小林:一見、荒唐無稽な話にも思えるけれど、実際、ソフトバンク・ビジョン・ファンド以降、単独の投資家がバリュエーションを行なってユニコーンを生み出すことの是非が問われるようになっています。
村上:そう考えると、上場後に1000億円以上の時価総額がついている会社のほうが、バリュエーションの公正度は高い。未上場の場合は、誰がその価値をつけたのかがより問われることになるでしょう。
朝倉:誰がその価値をつけたのかいう問題に加えて、普通株と新規に発行された優先株との価値の違いにも着目すべきでしょう。慣習的にスタートアップの世界では、直近のラウンドで調達した優先株の価格をベースにして、会社全体の評価額を表現しています。
しかし実際には、普通株式よりも有利な条件の付された優先株は、当然、普通株式の価値よりも高い。
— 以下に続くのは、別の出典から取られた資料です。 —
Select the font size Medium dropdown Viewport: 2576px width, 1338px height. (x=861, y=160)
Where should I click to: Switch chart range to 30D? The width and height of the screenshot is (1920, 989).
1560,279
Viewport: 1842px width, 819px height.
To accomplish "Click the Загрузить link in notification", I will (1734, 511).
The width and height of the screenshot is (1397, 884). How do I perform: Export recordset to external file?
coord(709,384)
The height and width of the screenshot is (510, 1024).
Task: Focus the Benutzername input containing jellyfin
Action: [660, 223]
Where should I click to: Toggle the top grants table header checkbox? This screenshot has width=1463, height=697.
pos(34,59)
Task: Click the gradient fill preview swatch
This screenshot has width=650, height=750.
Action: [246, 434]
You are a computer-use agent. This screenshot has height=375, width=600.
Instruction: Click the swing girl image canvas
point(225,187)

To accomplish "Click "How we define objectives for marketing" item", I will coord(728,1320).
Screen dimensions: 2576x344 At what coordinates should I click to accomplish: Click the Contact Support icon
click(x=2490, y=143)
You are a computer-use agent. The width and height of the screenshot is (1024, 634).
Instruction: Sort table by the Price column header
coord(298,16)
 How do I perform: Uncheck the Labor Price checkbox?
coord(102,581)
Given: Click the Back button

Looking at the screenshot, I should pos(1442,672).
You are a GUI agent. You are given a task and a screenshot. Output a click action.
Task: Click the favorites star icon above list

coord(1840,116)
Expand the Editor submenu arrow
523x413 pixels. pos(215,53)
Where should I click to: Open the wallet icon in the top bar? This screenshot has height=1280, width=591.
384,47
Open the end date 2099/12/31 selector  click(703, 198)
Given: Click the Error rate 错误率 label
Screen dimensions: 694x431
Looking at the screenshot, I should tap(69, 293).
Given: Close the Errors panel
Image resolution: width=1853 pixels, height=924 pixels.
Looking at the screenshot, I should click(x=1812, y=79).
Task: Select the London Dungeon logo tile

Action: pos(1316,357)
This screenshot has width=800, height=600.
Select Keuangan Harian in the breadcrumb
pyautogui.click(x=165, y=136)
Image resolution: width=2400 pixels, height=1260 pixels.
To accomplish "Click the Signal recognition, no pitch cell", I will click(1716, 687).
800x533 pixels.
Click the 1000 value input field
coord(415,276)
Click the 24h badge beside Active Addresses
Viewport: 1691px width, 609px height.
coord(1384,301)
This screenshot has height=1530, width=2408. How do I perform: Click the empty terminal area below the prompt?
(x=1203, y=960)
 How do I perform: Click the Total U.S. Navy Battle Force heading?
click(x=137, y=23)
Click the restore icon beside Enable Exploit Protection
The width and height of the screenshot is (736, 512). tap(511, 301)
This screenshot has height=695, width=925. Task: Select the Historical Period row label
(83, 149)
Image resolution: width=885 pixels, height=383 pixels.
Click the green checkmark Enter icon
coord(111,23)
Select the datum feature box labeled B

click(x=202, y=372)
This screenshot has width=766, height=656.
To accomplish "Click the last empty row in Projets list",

また優先株同士でも、発行された資金調達のラウンドによって条件は異なるため、ラウンドごとに価値は違うはずです。
それなのに、最後のラウンドに発行される、通常は一番価値が高いはずの優先株をベースにして、会社の全体の価値を表そうとする慣習は、本来はおかしいはずです。そこを見落とし、表層的な便宜上のバリュエーションだけを見て「ユニコーンです」と評価しても、あまり意味はないと思います。
小林:優先株の優先度合いと値付けの関係を見極めるべきですよね。優先株の内容によっては、例えばダウンサイド・プロテクション(損失危機対応)のように、実質的に値付けに影響するものもありますから、その内容を加味せずに会社全体を評価してしまうと、実態とは異なったバリュエーションになってしまいます。
村上:一口に「ユニコーンラウンド」と言っても、未上場の場合は、優先株の問題に加えて、資金提供者が誰なのか、単独ではなく複数の投資家が投資を行っているかどうかによって、ラウンドの実態の価値は大きく異なりますよね。
朝倉:「ユニコーンになりました」と言うと、メディアでも取り上げてもらえるし、人材採用や販路開拓の面でも有利に働くのではないかという思惑もあって、起業家サイドもそうした呼称にあやかりたいという思いを抱くのは無理からぬところがあると思います。
一方で、限られた一部の投資家や既存の投資家、さらに言えば起業家自身でも、表面的には、ユニコーンをつくろうと思えばつくってしまうことができる。そこだけを見ていると本質を見失ってしまうでしょう。